Nothing but the lines below from the one holding "The image size" up to and including the one holding "Viewport: 367px width, 385px height." should be copied, exactly and without pictures.

Source records:
::::::::::

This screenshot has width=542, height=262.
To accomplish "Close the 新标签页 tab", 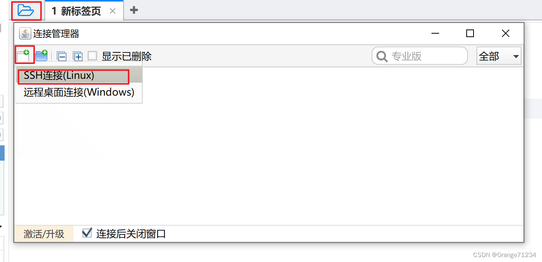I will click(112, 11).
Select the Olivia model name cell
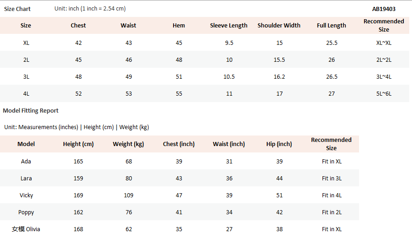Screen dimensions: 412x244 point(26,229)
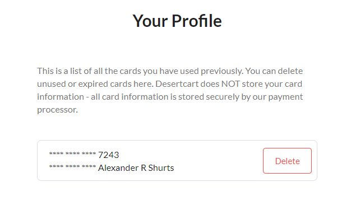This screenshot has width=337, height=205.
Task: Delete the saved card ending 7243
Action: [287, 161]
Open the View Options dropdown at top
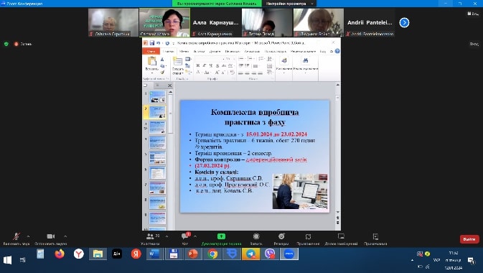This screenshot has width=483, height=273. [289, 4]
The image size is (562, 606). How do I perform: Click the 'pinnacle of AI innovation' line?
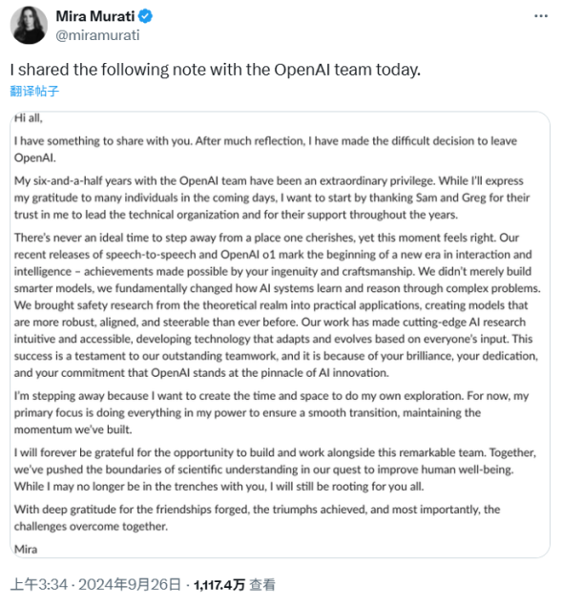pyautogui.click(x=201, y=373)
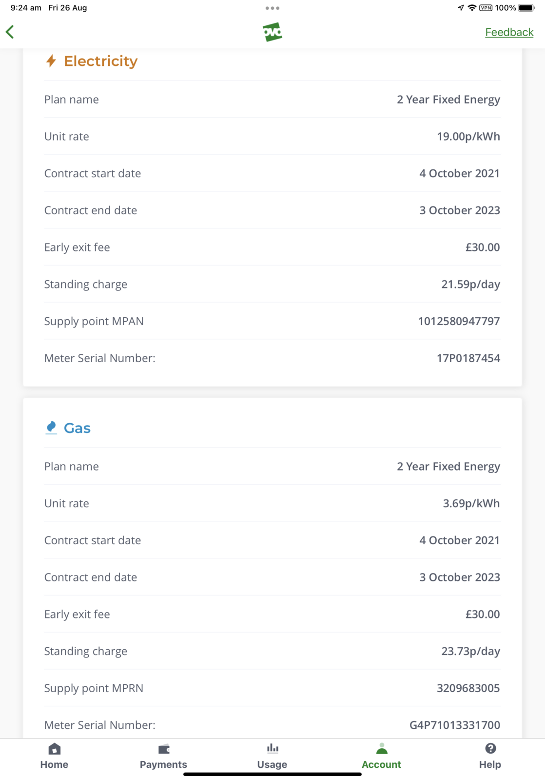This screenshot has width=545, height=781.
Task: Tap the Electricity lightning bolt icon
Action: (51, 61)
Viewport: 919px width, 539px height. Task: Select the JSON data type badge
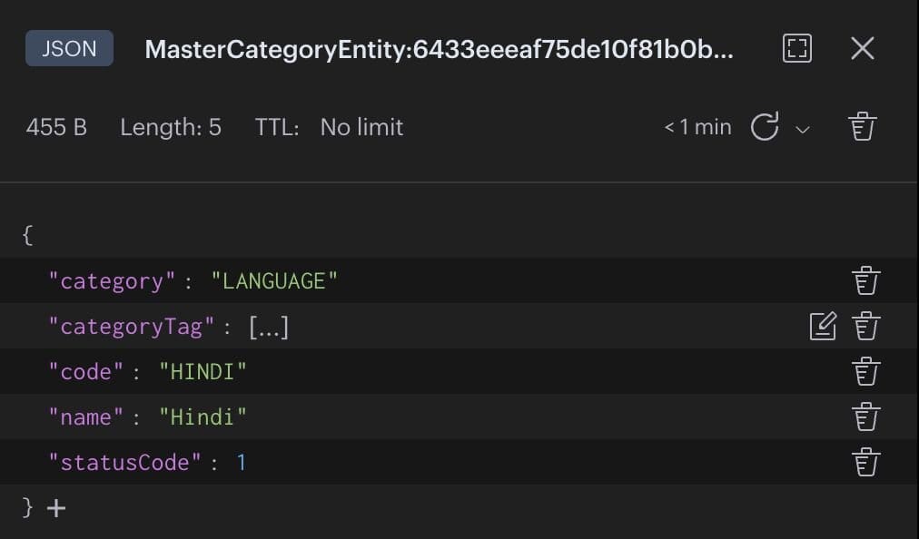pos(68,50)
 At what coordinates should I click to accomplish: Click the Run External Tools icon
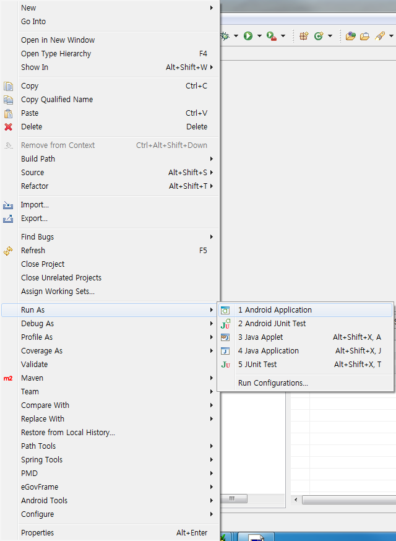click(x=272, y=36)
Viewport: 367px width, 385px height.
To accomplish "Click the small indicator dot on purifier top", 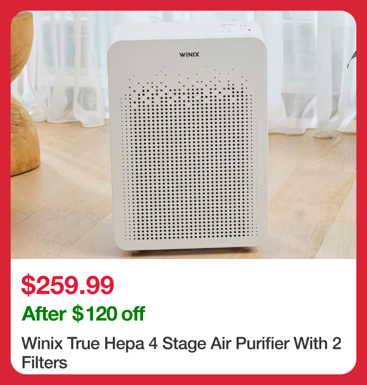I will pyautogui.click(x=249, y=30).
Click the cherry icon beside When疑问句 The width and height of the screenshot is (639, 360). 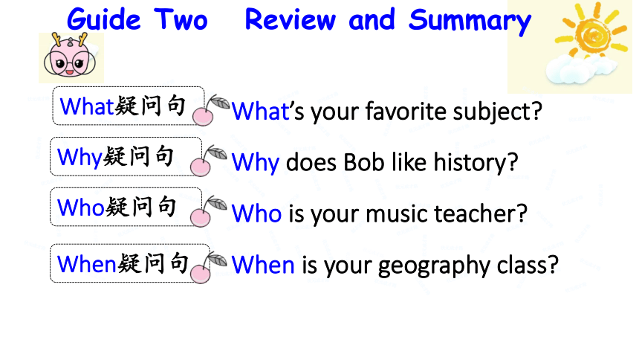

::::::::::

Answer to this exercise:
The image size is (562, 606). How do I perform: Click the 'pinnacle of AI innovation' line?
pyautogui.click(x=201, y=373)
This screenshot has width=545, height=781.
Task: Tap the Electricity lightning bolt icon
Action: (51, 61)
Viewport: 919px width, 539px height. Task: Select the JSON data type badge
pos(68,50)
 At what coordinates should I click to accomplish: Click the Run External Tools icon
click(x=272, y=36)
Viewport: 367px width, 385px height.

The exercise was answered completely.